My friend Death manages to simultaneously take my life incredibly seriously, and yet not seriously in the slightest; and sort of keeps me motivated and productive to a degree, whilst making any instinct for perfectionism and worldly ambition entirely ludicrous. Death seems to give me permission to follow my dreams and desires, whilst also giving me complete license to sit around, drinking tea, and watching TV, with my favourite folk for hours on end. I should listen to Death more than I do, as they are a faithful friend, like no other, especially in the aftermath of public humiliations, indiscretions, and failures. Death loves these moments! But also offers a few wise words to console my bruised pride; mainly along the lines of: it really doesn’t matter. All will be well. I’ve got you. And I’ll definitely get you! [Death laughs]
Indeed, Death helped create The Apocalypse Disco, an electronic dance duo, of which I am half.
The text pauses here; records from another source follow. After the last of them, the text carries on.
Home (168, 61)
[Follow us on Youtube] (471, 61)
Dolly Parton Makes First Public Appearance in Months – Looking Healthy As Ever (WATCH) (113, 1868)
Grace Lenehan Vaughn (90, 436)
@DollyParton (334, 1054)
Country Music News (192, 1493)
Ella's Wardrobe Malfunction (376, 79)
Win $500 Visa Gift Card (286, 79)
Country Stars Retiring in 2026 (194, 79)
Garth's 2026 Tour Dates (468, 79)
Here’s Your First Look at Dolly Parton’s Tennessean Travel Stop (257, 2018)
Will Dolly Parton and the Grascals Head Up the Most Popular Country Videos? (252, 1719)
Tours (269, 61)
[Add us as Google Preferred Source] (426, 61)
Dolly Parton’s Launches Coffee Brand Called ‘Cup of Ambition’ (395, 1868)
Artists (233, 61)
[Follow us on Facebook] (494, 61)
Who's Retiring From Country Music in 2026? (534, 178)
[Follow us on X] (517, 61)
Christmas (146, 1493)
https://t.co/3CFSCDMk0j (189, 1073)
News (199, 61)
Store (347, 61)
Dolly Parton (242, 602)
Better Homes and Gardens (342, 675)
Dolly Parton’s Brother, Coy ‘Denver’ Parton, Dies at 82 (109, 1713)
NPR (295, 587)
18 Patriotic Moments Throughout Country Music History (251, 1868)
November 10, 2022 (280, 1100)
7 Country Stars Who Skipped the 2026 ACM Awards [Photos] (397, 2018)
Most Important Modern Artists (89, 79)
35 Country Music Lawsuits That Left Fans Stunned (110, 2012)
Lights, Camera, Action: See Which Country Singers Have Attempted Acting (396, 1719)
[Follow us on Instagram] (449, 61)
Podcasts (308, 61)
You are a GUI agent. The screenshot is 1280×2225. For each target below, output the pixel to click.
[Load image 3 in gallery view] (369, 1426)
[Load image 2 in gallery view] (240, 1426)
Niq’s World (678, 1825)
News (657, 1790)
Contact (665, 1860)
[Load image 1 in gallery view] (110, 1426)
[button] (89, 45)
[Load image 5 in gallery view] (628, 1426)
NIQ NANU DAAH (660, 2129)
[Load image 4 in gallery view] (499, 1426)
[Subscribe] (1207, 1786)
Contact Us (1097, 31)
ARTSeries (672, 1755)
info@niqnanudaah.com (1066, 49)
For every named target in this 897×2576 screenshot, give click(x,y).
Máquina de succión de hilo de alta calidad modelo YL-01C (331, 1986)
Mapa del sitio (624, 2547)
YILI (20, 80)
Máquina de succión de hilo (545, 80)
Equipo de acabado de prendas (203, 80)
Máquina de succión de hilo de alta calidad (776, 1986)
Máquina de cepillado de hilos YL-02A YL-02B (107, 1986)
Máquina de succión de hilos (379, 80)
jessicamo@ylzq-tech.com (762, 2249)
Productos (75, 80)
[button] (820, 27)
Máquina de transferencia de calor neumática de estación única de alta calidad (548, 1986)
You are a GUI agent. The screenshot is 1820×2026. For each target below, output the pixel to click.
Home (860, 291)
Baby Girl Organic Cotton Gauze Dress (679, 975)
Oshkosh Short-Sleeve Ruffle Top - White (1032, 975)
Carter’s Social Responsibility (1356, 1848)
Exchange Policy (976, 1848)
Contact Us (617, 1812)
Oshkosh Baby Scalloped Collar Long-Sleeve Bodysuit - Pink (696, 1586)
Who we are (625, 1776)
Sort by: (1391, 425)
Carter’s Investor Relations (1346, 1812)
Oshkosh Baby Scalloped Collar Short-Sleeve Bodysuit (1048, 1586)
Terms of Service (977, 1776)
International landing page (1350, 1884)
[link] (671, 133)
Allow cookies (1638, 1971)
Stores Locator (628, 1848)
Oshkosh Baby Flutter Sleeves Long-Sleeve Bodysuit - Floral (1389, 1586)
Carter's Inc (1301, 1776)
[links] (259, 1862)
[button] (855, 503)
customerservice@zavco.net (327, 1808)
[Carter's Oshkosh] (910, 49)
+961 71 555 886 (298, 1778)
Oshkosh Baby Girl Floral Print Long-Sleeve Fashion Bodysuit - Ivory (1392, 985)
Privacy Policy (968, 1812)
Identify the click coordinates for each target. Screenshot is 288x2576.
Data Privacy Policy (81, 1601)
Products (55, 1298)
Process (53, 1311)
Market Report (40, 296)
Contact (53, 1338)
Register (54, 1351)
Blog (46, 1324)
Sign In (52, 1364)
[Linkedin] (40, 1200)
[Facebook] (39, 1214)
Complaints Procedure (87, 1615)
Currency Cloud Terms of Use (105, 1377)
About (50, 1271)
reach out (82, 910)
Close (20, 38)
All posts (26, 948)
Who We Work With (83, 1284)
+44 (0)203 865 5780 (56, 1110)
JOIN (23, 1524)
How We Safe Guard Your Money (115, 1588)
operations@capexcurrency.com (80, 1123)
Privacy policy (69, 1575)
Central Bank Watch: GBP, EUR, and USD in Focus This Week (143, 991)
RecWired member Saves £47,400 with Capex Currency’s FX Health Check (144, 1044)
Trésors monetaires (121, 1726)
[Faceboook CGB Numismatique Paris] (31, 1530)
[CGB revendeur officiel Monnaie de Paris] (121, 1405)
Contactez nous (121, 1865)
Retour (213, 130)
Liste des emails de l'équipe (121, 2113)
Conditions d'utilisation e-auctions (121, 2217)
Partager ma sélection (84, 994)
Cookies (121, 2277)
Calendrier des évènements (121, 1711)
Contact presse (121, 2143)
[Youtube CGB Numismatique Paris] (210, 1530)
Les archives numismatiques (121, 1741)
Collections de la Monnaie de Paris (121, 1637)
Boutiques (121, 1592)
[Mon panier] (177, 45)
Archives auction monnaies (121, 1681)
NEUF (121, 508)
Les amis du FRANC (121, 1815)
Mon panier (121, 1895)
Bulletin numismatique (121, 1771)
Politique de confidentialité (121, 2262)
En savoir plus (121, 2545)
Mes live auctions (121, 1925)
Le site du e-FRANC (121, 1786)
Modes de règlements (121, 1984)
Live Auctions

Death is our biggest fan. Death is at every gig and recording session, reminding us that we’re on the Titanic, and we’ve just hit an iceberg. The ship is going down. What do you want to do? Scream, shout and fight over lifeboats? Or do want to head down to the ballroom for one last drink and dance? Death asks us such questions. And our gigs and songs are reflections and responses to Death’s witty, brutal and courageous inquiries. I have included our video for THUNDER, one of Death’s favourites.
Apocalypse comes from the Greek word, Apokálypsis, which means ‘lifting of the veil’. In other words: Revelation, not Armageddon. And for me, it’s a highly revelatory thought experiment to invite The Apocalypse into my life, as a way of showing me important insights: who am I? What matters? What am I worrying about? Who, or what, am I living for? What is my story arc? What is my ARK?
Is it a tragedy? Well, I guess we know the ending! No one wins. We all lose. We all die. And perhaps this Apocalypse of sorts has the power to ‘lift the veil’ on what kind of ARK we should build; on what style of ending we could write.
I am reminded of one of my favourite quotes from Elizabth Gilbert’s excellent book on creative living, Big Magic:
“There is a famous question that shows up, it seems, in every single self-help book ever written: What would you do if you knew that you could not fail? But I’ve always seen it differently. I think the fiercest question of all is this one: What would you do even if you knew that you might very well fail? What do you love doing so much that the words failure and success essentially become irrelevant? What do you love even more than you love your own ego?”
It's an excellent thought experiment, when faced with big life decisions: Imagine all paths lead to failure. Each option does not bring the prize, the glory, and the accolades. Not one path leads to the gold, the praise, or the reputation. What do you choose then?
This question really focuses our minds, bodies and souls, on what gives meaning, joy, wonder, and fulfilment, and not what our family, friends, religion, algorithms, and economic-systems demand. And the funny thing is, the ‘fiercest of questions’, isn’t really an imaginative thought-experiment: All paths do end in failure, in the sense, we all die. We can’t take our titles, qualifications, money, awards, and reviews with us. Even the memory of us will die one day, however extraordinary our legacy is. [Death laughs]
Of course, we might have to ‘give to Caesar what is Caesar’s’, as Christ puts it, but not at the cost of our true creative selves: our souls. Only the ego dies. Only!
So, when I am flapping about in worldly indecision, being driven around the bends by my agitated and panicked ego; my very creative, soulful, and wise wife asks me a similarly fierce question: what would you do if you didn’t have to tell anyone what you do?
And this beautifully, brutal question, that pierces and punctures my ego’s need for recognition, also provides a brilliant, bright revelation to my soul’s authentic desires. And the soul really doesn’t seem to care whether its dreams and visions are rejected and ridiculed by the world’s fashions and fads. The soul doesn’t seem bothered by rewards and riches. As the Thirteenth Century poet and Sufi mystic, Rumi, famously writes:
‘Start a huge, foolish project, like Noah…it makes absolutely no difference what people think of you.’